> ABOUT THIS EXERCISE: The listing below contains a span that opens with the line containing "settlement (904, 1157)" and closes with the line containing "[menuitem] (834, 23)". Return that span exactly.

> INPUT DATA:

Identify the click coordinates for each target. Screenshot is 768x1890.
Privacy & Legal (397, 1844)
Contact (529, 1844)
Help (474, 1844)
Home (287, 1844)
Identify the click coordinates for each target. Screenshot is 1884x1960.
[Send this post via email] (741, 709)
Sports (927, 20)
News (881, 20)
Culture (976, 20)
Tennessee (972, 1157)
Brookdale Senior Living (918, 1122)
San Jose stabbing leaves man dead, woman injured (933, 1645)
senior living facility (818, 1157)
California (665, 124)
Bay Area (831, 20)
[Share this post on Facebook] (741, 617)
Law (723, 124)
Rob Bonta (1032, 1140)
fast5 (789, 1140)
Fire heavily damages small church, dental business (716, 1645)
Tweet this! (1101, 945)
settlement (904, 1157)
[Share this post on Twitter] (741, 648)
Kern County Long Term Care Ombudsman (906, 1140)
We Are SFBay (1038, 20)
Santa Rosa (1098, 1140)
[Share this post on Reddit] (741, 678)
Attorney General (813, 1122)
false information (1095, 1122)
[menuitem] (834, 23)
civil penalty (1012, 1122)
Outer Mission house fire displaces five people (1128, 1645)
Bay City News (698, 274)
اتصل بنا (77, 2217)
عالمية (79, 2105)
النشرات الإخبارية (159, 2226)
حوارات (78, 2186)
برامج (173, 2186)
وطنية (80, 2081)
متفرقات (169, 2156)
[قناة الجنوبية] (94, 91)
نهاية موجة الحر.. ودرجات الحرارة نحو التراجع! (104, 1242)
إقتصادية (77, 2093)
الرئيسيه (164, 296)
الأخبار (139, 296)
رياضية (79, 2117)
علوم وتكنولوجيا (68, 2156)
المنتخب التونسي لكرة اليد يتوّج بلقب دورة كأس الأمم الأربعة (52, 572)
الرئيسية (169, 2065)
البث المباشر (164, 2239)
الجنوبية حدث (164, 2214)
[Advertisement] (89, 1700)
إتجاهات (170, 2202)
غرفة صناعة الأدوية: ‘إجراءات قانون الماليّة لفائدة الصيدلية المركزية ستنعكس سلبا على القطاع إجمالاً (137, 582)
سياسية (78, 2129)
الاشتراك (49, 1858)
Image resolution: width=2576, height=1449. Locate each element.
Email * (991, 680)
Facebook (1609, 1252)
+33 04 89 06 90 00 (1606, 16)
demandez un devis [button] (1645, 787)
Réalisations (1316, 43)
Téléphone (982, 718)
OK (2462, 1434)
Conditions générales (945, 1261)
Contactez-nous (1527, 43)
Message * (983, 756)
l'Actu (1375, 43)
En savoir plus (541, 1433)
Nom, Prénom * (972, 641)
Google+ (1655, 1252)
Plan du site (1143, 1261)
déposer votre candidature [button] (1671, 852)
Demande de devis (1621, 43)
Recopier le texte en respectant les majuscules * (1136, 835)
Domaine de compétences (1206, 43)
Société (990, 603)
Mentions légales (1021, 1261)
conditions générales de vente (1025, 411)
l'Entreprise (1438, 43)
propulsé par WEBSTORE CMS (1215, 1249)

> TASK ANSWER:
settlement (904, 1157)
[Share this post on Twitter] (741, 648)
Kern County Long Term Care Ombudsman (906, 1140)
We Are SFBay (1038, 20)
Santa Rosa (1098, 1140)
[Share this post on Reddit] (741, 678)
Attorney General (813, 1122)
false information (1095, 1122)
[menuitem] (834, 23)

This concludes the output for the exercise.